Why am I writing a post about Verbatim Speech to Text?
My lipspeaking post was really helpful for me to write and seemed to generate positive responses from people. I want to raise awareness of a variety of communication support options available to assist deaf (and other where appropriate) people access spoken information as I think many of these things are not widely known about.
I am using the word deaf to mean anyone with a hearing impairment and or has any kind of difficulty accessing spoken speech sounds e.g auditory processing disorder etc.
What is Verbatim Speech to Text Reporting?
Verbatim Speech to Text Reporting (VSTTR) also known as "STTR" "STT" and palantypy (especially amongst UK deaf folk) derives from court reporting and uses the same technologies. I'm going to use VSTTR throughout this post to emphasise the verbatimness of this communication support option.
A highly trained operator uses a customised keyboard chorded input system to output realtime text of what is spoken. A UK AVTTR operator should be able to output 180wpm at an accuracy of at least 98%. Many are additionally qualified up to 200 or 250 wpm.
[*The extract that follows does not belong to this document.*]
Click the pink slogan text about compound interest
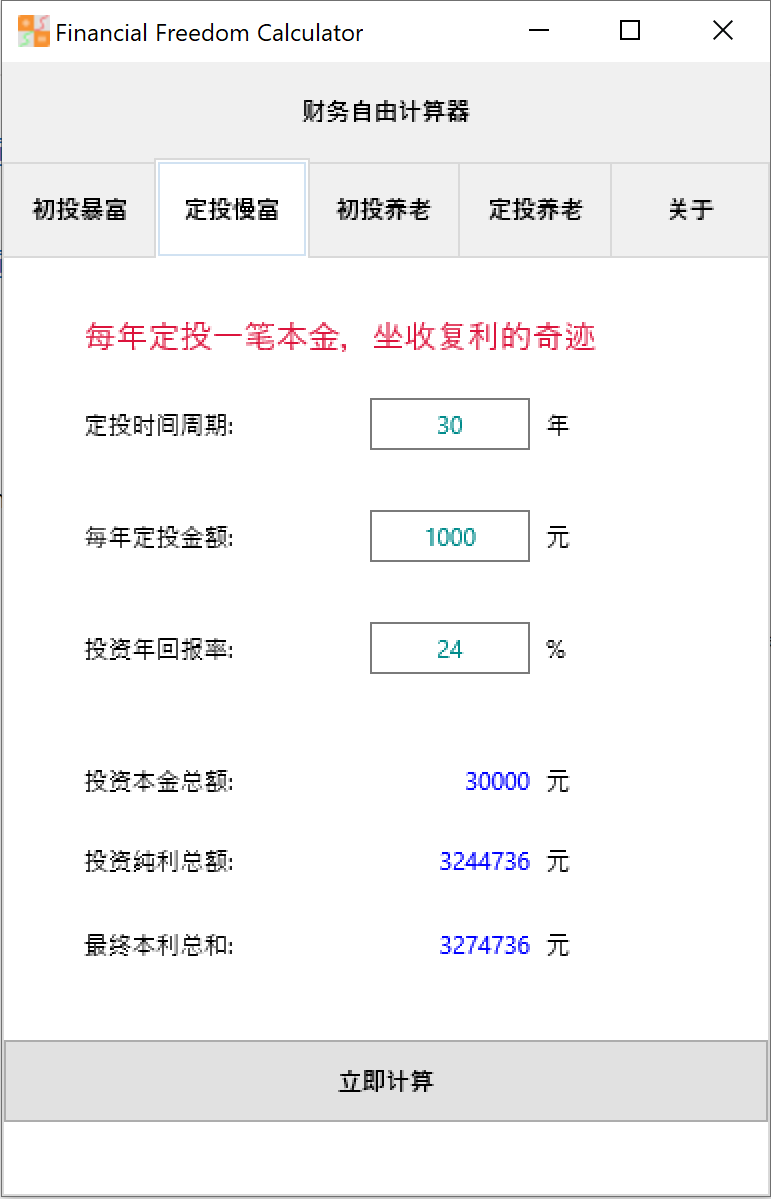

However each word they output has to be put into their dictionaries so most mistakes will be custom words.
Palantype and Stenography are different input systems which produce similar/equivalent output.
What terms are used in North America?
CART (Communication Access Real-Time Translation) is the most common term I've seen used in the USA and Canada.Others include open captioning and realtime stenography.
What does VSTTR look like?
When used for large conferences with more than one anticipated user VSTTR output should be on a large screen that is visible to everyone in the room. Anyone who attended BiCon 2010 plenaries would have seen VSTTR in action. The London 2012 Olympics also had some VSTTR (Scroll to about 4/5 of the way down the page).
For use by individuals or those wanting more discretion AVSTTR output can also be transmitted to individual devices like laptops, tablets and smartphones.
I can't find any UK VSTTR videos and the only US ones I can find aren't themselves subtitled which is offensively annoying.
There are also other slightly different ways of presenting VSTTR output so as overlay onto a video screen/slides or similar which only shows 3 or so lines at a time which some people prefer. This tends to be known as "captions" but not always so do be careful to check what the output options are.
What is VSTTR useful for?
VSTTR can be used for most situations where there is someone or a group of people speaking. Lectures and presentations are relatively simple to manage even with questions from the floor. Group discussions and seminars can also be managed but do need excellent sound, careful chairing with one person speaking at a time and speakers need to introduce themselves before speaking each time to ensure the VSTTR operator can label people individually.
VSTTR isn't so ideal for times when a user needs to move around a lot say standing around small group chatting sessions where a lipspeaker or sign language interpreter could walk around with someone but I have seen VSTTR operators be creative about this too where needed.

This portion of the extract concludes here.